|
Post by Mark Neumayer on Jun 16, 2011 21:44:55 GMT -5
Here is one of the interior pages from the print version of my book. Nothing too fancy. I used a font called Viking for the chapter titles and the initial drop cap in each chapter. (It is a shareware font I found on www.dafont.com and at only $5 was a heck of a bargain.) The main text is set in Gentium Book Basic. Anytime you see the word "book" in the name of a font it literally means it would be a good font for, well, books. Go figure. I built the knotwork element for the page numbers in Adobe Illustrator. The book itself was laid out in Adobe InDesign. Anyone else want to post one of their pages or share some favorite font combos?
|
|
gerald
New Member
I should be writing ...
Posts: 19
|
Post by gerald on Jun 17, 2011 14:06:53 GMT -5
It's interesting, Mark. Some print books are now identifying the fonts used. At our local literary festival last year, we had a couple of authors from Bloomsbury plus their local sales agent. He said that they chose fonts very carefully, and sometimes used fonts which reflected the genre of the book, and also the target audience. Certain fonts appeal to certain sections of the community (apparently).

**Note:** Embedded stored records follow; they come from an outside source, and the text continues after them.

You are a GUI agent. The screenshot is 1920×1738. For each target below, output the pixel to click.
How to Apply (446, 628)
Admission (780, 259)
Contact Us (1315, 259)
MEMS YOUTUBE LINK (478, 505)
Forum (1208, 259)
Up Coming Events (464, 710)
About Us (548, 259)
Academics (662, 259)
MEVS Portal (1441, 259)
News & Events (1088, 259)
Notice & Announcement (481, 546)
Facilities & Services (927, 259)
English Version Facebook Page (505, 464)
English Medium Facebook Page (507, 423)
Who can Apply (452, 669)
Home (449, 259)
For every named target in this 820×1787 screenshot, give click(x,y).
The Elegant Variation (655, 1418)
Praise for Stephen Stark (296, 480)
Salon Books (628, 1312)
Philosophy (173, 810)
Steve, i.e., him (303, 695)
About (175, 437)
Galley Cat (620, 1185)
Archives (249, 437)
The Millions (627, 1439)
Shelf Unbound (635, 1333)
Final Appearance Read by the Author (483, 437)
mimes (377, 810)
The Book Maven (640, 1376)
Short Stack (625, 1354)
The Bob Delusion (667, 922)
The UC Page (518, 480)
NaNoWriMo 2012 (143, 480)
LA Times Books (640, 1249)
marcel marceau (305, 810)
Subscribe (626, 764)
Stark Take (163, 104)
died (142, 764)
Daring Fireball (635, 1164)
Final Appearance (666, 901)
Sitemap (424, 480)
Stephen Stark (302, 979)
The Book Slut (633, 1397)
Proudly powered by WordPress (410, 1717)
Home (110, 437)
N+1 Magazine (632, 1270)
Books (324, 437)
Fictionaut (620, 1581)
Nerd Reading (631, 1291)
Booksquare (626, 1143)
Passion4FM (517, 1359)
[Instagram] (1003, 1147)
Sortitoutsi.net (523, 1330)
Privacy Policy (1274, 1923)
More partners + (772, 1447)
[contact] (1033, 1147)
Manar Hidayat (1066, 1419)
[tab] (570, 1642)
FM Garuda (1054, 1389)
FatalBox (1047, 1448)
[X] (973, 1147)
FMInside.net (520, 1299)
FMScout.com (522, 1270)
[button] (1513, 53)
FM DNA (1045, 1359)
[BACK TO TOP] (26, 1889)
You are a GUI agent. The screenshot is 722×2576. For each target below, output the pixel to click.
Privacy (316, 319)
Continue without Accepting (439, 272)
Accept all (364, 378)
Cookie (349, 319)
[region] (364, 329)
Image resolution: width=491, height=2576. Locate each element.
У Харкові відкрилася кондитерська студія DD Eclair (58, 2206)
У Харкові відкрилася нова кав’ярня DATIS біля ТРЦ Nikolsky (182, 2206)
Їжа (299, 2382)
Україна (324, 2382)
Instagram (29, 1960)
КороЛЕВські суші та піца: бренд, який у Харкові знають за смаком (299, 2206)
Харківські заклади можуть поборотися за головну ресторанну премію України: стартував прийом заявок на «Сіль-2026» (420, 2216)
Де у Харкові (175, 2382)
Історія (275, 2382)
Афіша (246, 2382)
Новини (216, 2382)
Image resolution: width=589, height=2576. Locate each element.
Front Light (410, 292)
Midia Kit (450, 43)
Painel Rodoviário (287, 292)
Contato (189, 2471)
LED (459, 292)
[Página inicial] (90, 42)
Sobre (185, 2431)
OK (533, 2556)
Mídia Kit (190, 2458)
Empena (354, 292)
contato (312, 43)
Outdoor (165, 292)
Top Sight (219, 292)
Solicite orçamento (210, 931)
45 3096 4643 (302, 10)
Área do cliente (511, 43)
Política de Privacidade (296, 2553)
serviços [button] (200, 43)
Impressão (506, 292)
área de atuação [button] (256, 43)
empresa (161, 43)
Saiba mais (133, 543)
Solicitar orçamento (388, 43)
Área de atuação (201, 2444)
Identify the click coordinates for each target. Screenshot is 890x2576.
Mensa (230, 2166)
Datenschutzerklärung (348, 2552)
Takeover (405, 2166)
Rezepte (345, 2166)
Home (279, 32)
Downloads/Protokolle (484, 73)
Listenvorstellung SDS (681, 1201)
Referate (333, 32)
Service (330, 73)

Of course, with modern e-readers like the Kindle, the reader can change fonts. In my print book, I've used Goudy Old Style, because I read somewhere that it was easy to read.
|
|
Carradee
New Member
A Fistful of Fire - Traditional Fantasy
Posts: 47
|
Post by Carradee on Jun 17, 2011 14:25:55 GMT -5
Yeah, I'm still setting mine up. I tried size 11 Garamond, but that looks terrible for the italics. :/ I've switched to size 10 TNR for now, but I'm not sure I'm going to keep that.